Certains se rendent chez des tradithérapeutes et autres guérisseurs pour s’entendre dire qu’elles sont victimes d’un « vent », noir ou rouge, le plus souvent lié à l’hypertension artérielle. Mal soignés, ces « vents » peuvent aussi occasionner des comas ou des AVC. Les rhumatologues de Nouakchott ne chôment pas non plus. Les malades qui ont de quoi payer une consultation à 8000 MRO font la queue devant les cabinets privés, les autres courent pour rattraper un spécialiste dans les hôpitaux publics.
Une telle situation signale l’émergence d’un problème de santé publique et devrait interpeler les étudiants en thèse, les chercheurs et toute l’administration sanitaire. Mais, hélas, les jeunes stagiaires rencontrés dans nos centres de santé semblent beaucoup plus préoccupés par leur smartphone que par les perspectives de recherche. On entend parler de la transformation de la Faculté de médecine en Centre Hospitalier Universitaire (CHU).Serait-elle de nature à les inciter à se lancer dans le créneau ?
Le « goût » à quel prix ?
Pourquoi ce phénomène s’amplifie-t-il ? D’aucuns pensent que c’est à cause de l’alimentation et pointent du doigt les bouillons alimentaires dont on assiste, depuis quelques années, à la multiplication. Cubes Maggi, Jumbo, Dolly, Amy, Kady, Jongue, Joker, Tak, Mami, Khadija, Dior, Tem Tem, piments et autres moutardes dont on ignore la composition ont envahi les marchés et les femmes ne s’en privent pas pour « épicer les plats », disent-elles, notamment Thiéboudiène, Yassa, soupe Kandia, Mafé, riz au poulet ou à la viande… Lors des cérémonies de familles, mariages, baptêmes et autres grandes retrouvailles, nos dames usent même du café et du sucre grillé pour « rendre les plats succulents ». Mais, cubes ou autres, ces ingrédients finissent bel et bien par ôter tout goût naturel aux aliments. « De véritables poisons », affirment certains. Des rumeurs prétendent même qu’au contact d’ustensiles en aluminium, divers de ces additifs dégraderaient dangereusement la nourriture.

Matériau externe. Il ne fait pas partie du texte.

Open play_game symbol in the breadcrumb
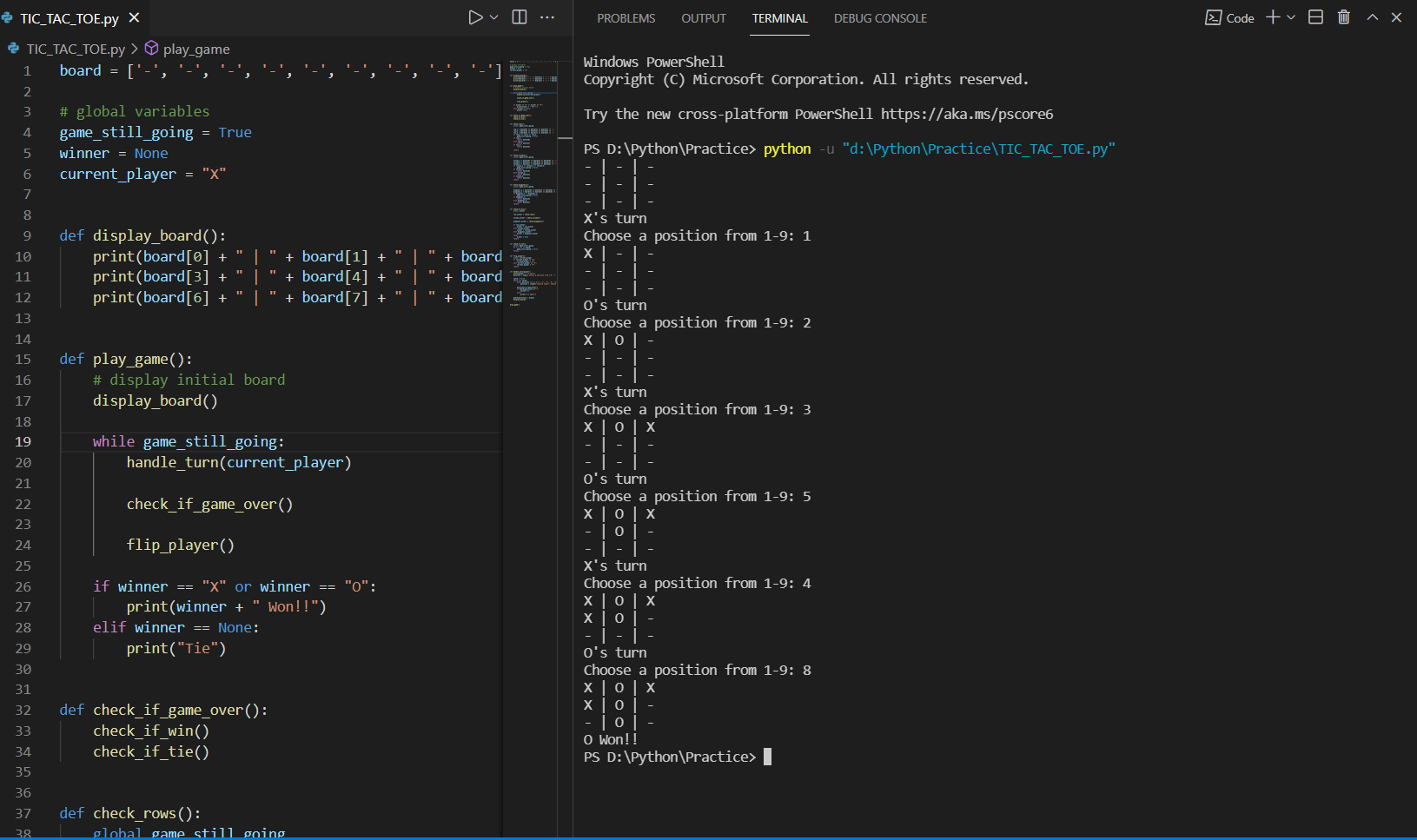 coord(195,49)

À ce propos, on assiste, depuis quelque temps, à un vrai conflit de genre et de génération dans les familles. Les jeunes et les femmes se plaignent qu’un plat sans bouillon n’a aucun goût ; ils disent même que ce n’est pas « mangeable ». Quand les papas s’y opposent, les femmes – surtout les jeunes filles – qui tiennent les marmites profitent de l’absence ou de l’inattention de ceux-là pour ajouter lesdits cubes. Au point qu’en certaines maisons, le chef de famille exige qu’on lui prépare son plat à part.

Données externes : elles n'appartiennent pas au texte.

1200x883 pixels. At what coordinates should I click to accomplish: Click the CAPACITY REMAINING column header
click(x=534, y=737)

De leur côté, les industriels se veulent rassurants. « Tous les ingrédients utilisés sont approuvés par les autorités réglementaires », déclare sur son site Nestlé, le fabricant des produits Maggi. « Nous avons de surcroît mis en place un système de qualité rigoureux pour vérifier la qualité et la sécurité de nos produits tout au long du processus de fabrication, des matières premières au produit fini. Au cours de leur fabrication, les produits Maggi subissent ainsi plus de quatre cents contrôles qualité ».Quant à Patisen qui fabrique les bouillons « Adja » au Sénégal – où les cubes se sont retrouvés taxés à 25% en 2021 – il écrit sur son site : « Contrairement à certaines idées reçues, les bouillons ne contiennent aucun ingrédient dangereux pour la santé. Ils servent uniquement à relever le goût des préparations. Toutes les accusations présentant les bouillons comme des produits toxiques ou nocifs sont donc complètement fausses et totalement mensongères. Il n’en reste pas moins que, du point de vue alimentaire, il faut évidemment éviter les excès : il n'est donc jamais bon de manger trop gras, trop sucré, trop épicé ou trop salé ». Mais les témoins à charge affirmant se porter mieux après avoir abandonné tel ou tel de ces additifs n’en sont pas moins réels… et assez nombreux pour entretenir les interrogations.